## [WHAT THIS TASK INVOLVES]
Copy each line below that includes "screenshot".

## [Records from a data collection]
BEGIN

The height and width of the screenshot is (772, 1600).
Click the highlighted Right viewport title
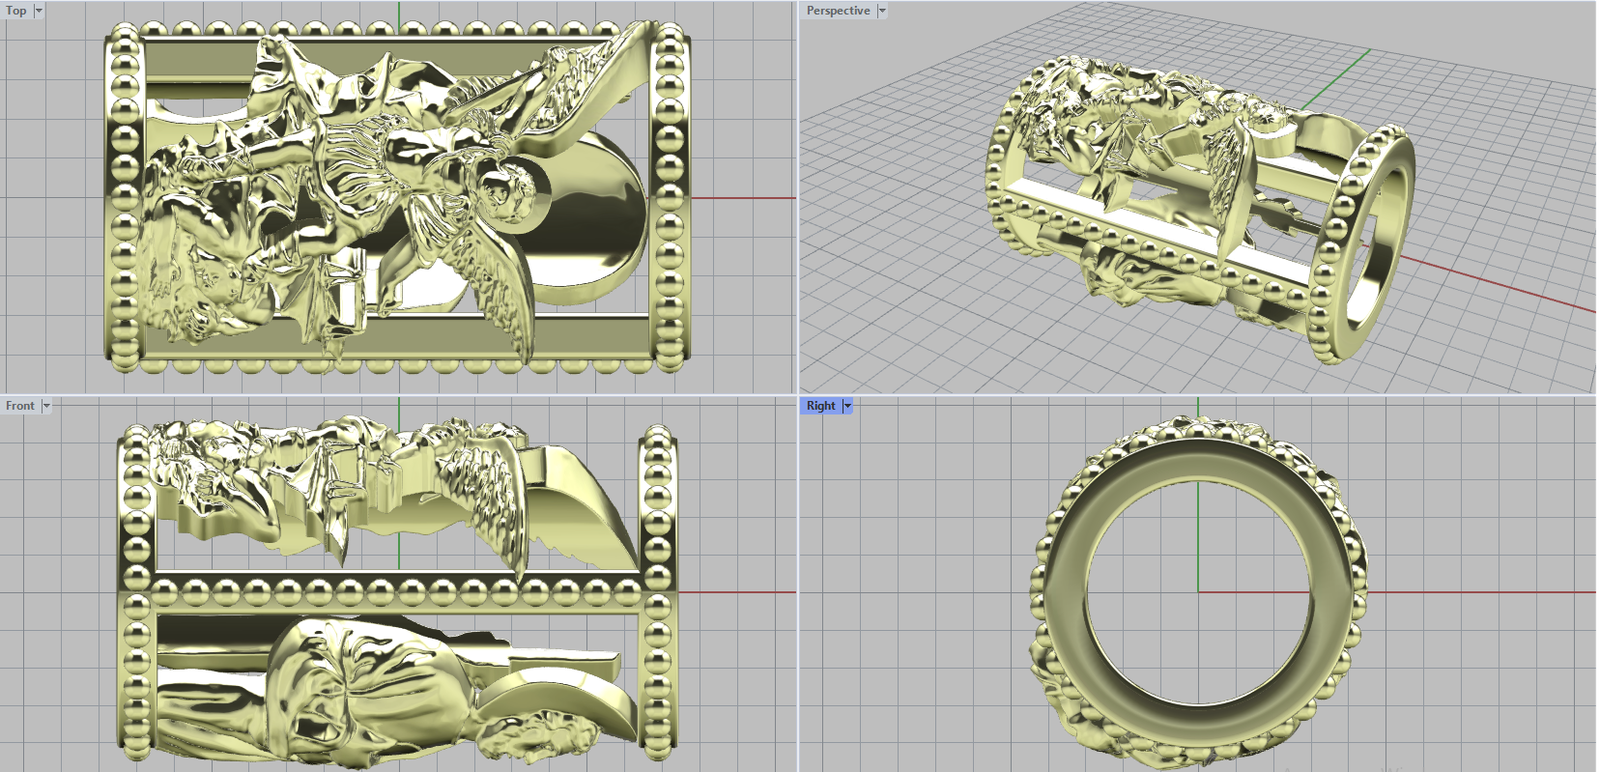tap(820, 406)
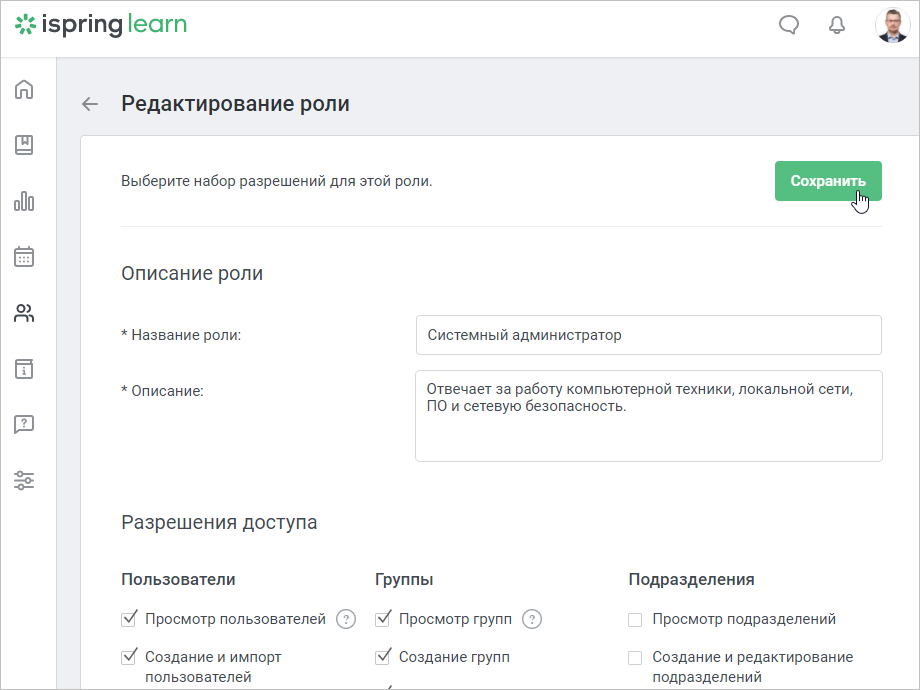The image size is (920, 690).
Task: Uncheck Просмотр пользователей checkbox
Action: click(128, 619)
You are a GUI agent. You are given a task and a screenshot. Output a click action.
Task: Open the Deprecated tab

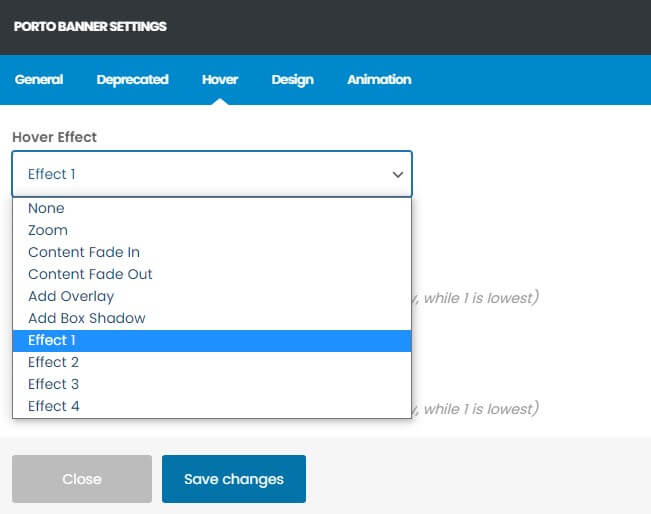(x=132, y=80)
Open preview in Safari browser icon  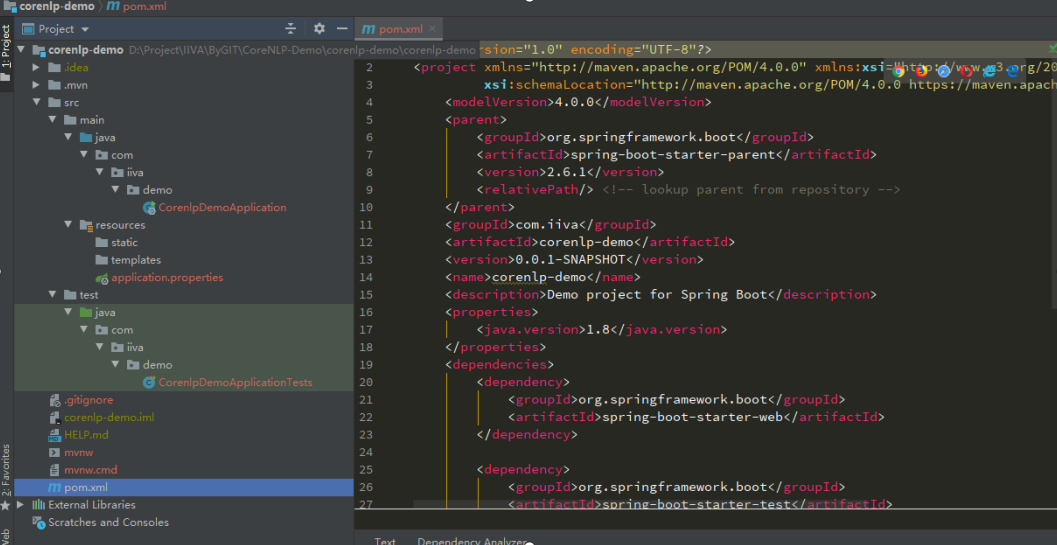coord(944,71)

END

## [ANSWER FOR THIS EXERCISE]
The height and width of the screenshot is (772, 1600).
You are a GUI agent. You are given a task and a screenshot. Output a click action.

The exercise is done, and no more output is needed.